- **Assignment**
Write the entries out exactly. Any images they hold stay out of the copy.

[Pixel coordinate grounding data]

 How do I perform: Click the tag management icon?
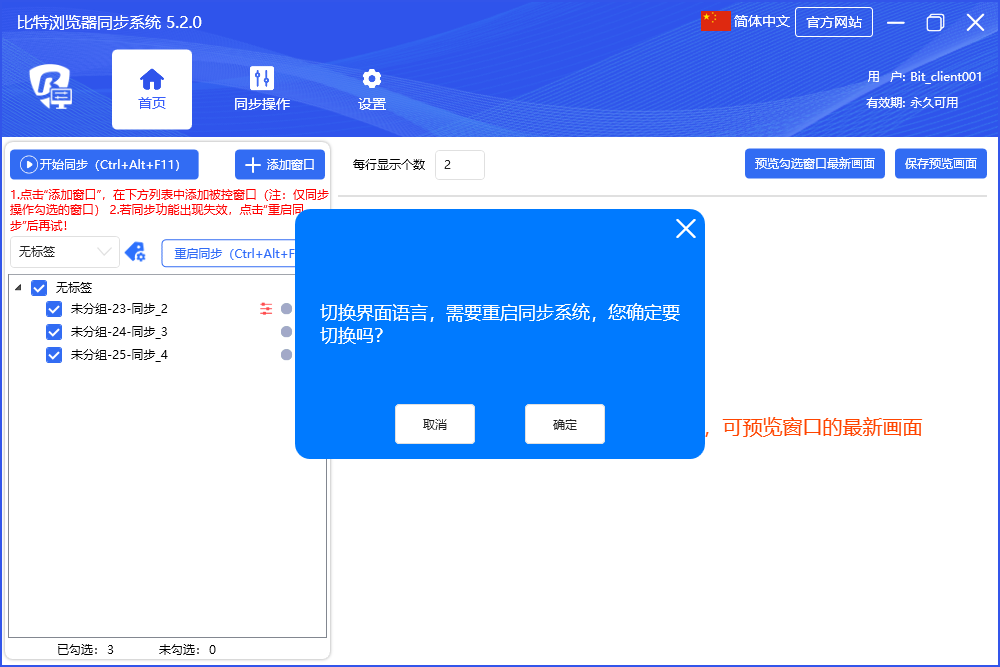135,253
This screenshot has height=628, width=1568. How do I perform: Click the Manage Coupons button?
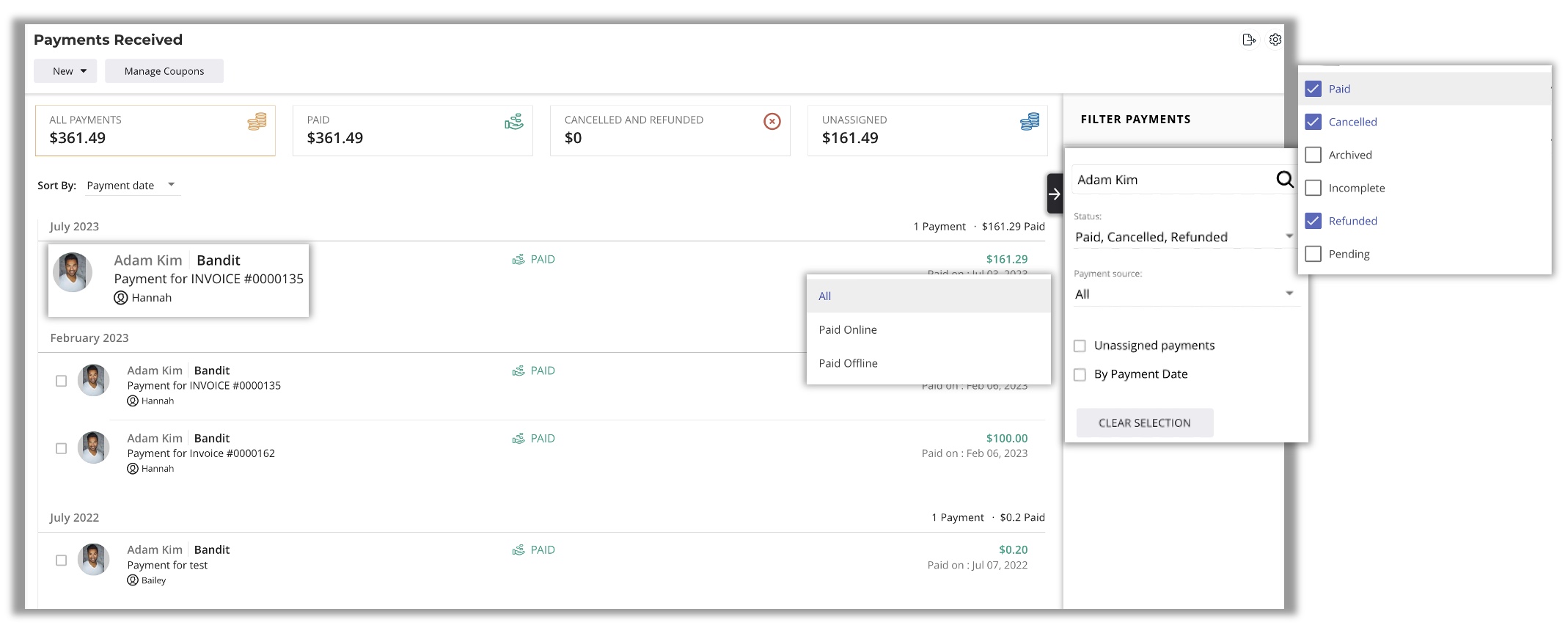click(x=164, y=71)
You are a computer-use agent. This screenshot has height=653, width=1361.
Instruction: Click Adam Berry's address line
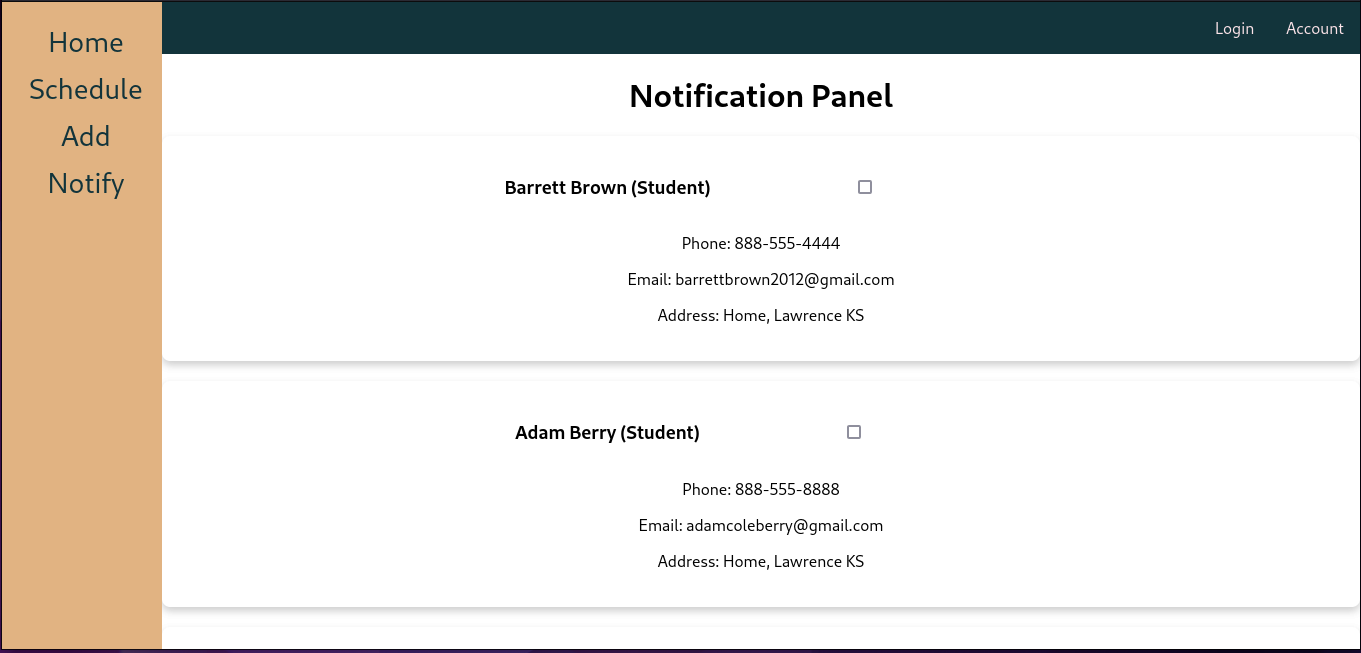pyautogui.click(x=761, y=562)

- **Result below**
 How do I perform: Click the tag management icon?
135,253
This screenshot has height=628, width=1568. How do I perform: Click the Manage Coupons button?
click(x=164, y=71)
You are a computer-use agent. This screenshot has height=653, width=1361.
Instruction: Click Adam Berry's address line
pyautogui.click(x=761, y=562)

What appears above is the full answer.